Notes · Other Peoples' Talks · FOSDEM 2026 · Writing axle OS's desktop compositor
https://fosdem.org/2026/schedule/event/ZC7LBJ-writing_axle_oss_desktop_compositor/
- No GPU driver; all software-rendered
- Can be pretty difficult to render an interactive UI with a playable framerate on the CPU
- Talk is about the work required to make this actually interactive
- Axle OS as a whole, including the userspace, is about a hundred-thousand lines of code
- The window manager is 5-6k lines of code
- It's pretty simple, conceptually, to build a compositor:
- documents on a desk - a "desk top" - and each of these have a z-index
- The compositor has a big framebuffer, and each application has its own framebuffer
- When the application is ready to render, the window manager draws its decoration, then copies ("blits") the application framebuffer into the desktop
- The simple render strategy:
- Draw backround
- Loop over the windows and draw them
- Draw the cursor
- But of course, we don't clear the frames, so we get cursor and window trails
- Really cool live demo using the real compositor!
- Every time we draw the frame, we clear the canvas.
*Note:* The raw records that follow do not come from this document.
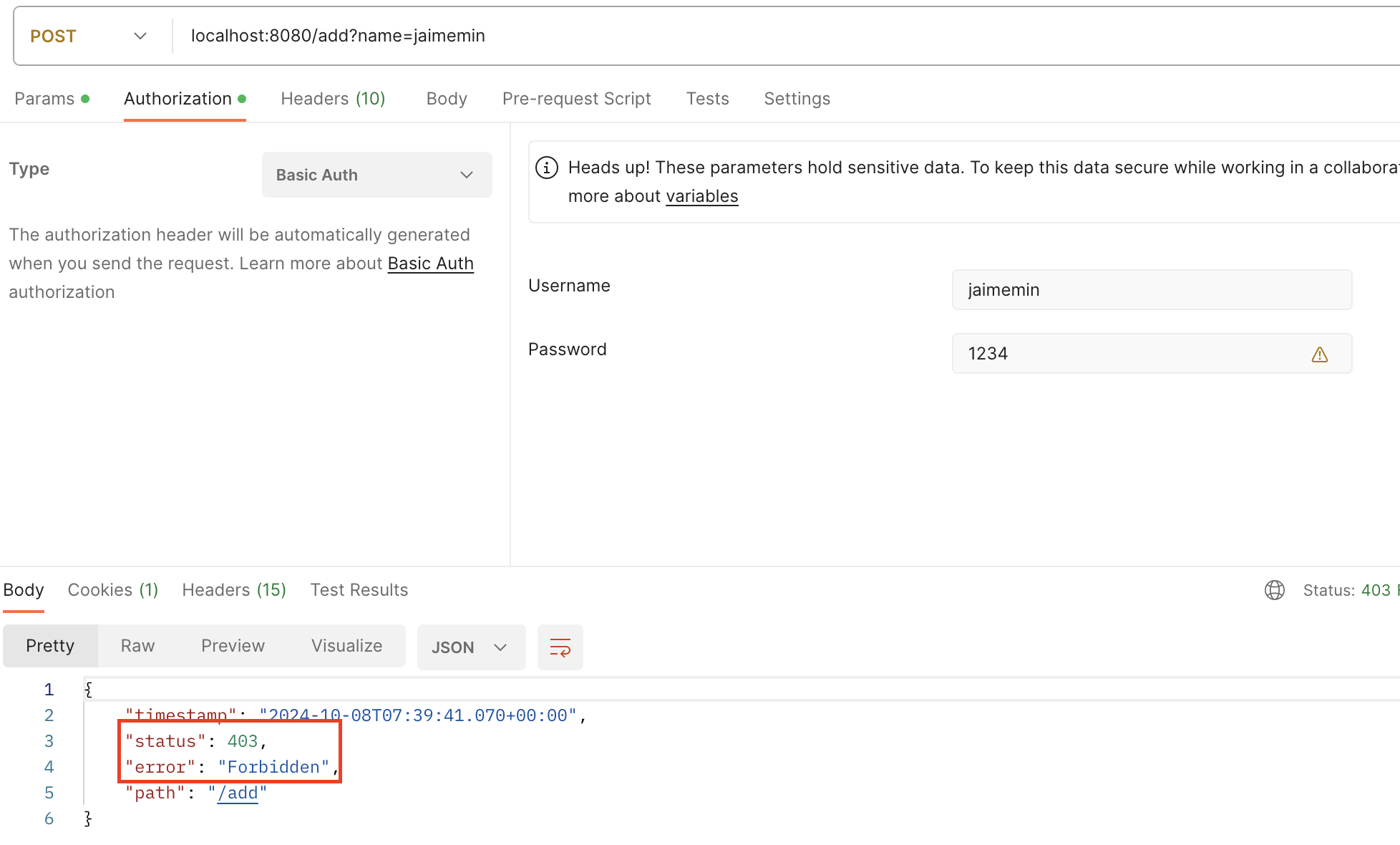This screenshot has height=845, width=1400.
Task: Go to the request Body tab
Action: tap(447, 99)
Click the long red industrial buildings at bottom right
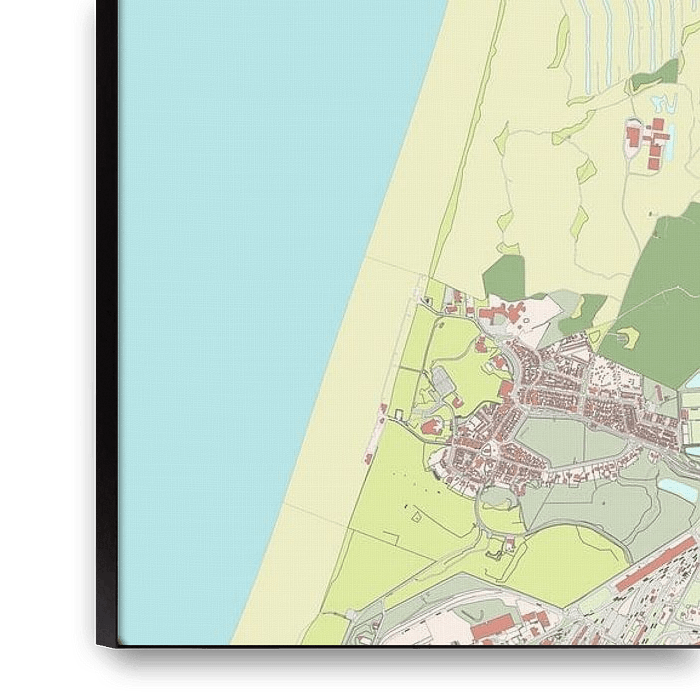This screenshot has width=700, height=700. coord(655,565)
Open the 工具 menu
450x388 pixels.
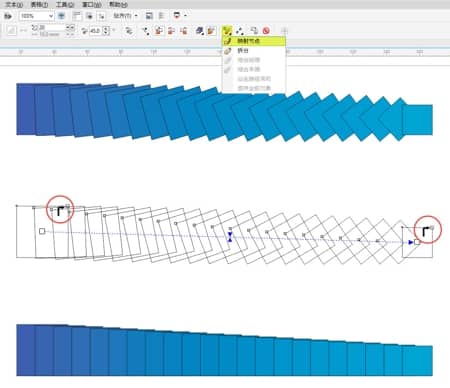65,5
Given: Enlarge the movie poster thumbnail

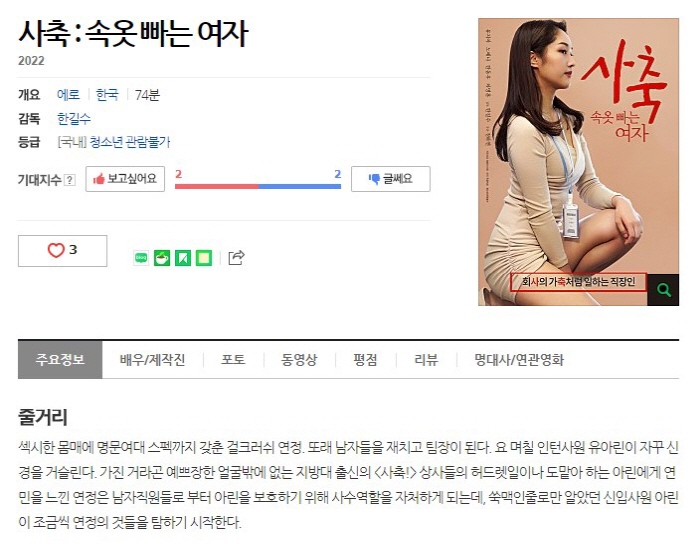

This works pretty well, and we could stop here, but... it's pretty slow
- This approach has low effort and low bugs, but it's not at all fast
- Overdraw results in a lot of wasted work - when we draw over something that was already rendered, there was no point in rendering the content underneath
- To work around this, we can split up the visible regions for each application and figure out what we actually need to render
- It is beneficial to merge adjacent rectangles as extra rectangles are expensive to render
- This is, again, conceptually simple, but there are literal edge cases to consider
- Ended up writing lots of unit tests to verify the "business logic"
- One of the main operations we end up doing in a compositor is to query what a rectangle intersects with
- To help with this, we can pick a data structure for spatial indexing
- Rectangle list O(n^2) can be optimised to O(n log n) with a R-tree
- When applied, this increases FPS from 1 FPS to 11 FPS
- The next optimisation: only redraw what has actually changed, instead of redrawing everything all the time
- This requires a significant amount of re-engineering, as state management is required for each of these
- To begin with, we need to redraw the entire frame whenever the mouse is moved; the compositor will queue up full redraws
- However, you can optimise further by only redrawing the area in which the cursor has moved (unioning previous cursor and last cursor)
- Whenever a region is dirtied, we queue redraws for that region (background, windows, etc)
- Whenever we drag a window, we do a full redraw for the affected region
- This extends to other window manipulation: z-order switches, interacting with buttons, etc
- Also need to do similar things for shortcuts: interaction, on initial draw, etc
- To help debug, added a way to record actions and replay them with a visual recording, making it easy to do a visual-diff when writing optimisations
- Easy way to make glitch art, though - lots of fun demos of broken optimisations
- Question: Would it make sense to multithread the drawing process between regions?
- The slow part is still writing to the video memory
- axleOS is SMP-compatible, but doesn't support multithreading processes
- You could theoretically multithread, but it's probably not the best play - the real solution is just to write a GPU driver
- Target a really old GPU that's well-documented
- All of these cards aren't that interesting, because they don't support high-resolution desktops
- Target a modern GPU
- Apparently reasonable thing to do some day, but they're very complex today
- Target a paravirtualised GPU driver
- Don't want to commit to having a different rendering path for virtualised hardware
- Target a really old GPU that's well-documented
- Question: Does it make sense to switch between brute-forcing and compositing based on the workload?
- It is possible, but didn't try because bifurcating the code paths would introduce bugs, and that would suck for hobby OSes
- Question: You say it's a memcpy, but this is rectangular
- Yes, it's a memcpy per row
- Question: Isn't VGA dead? Can't you use VESA?
- This is theoretically possible, yeah, didn't look into it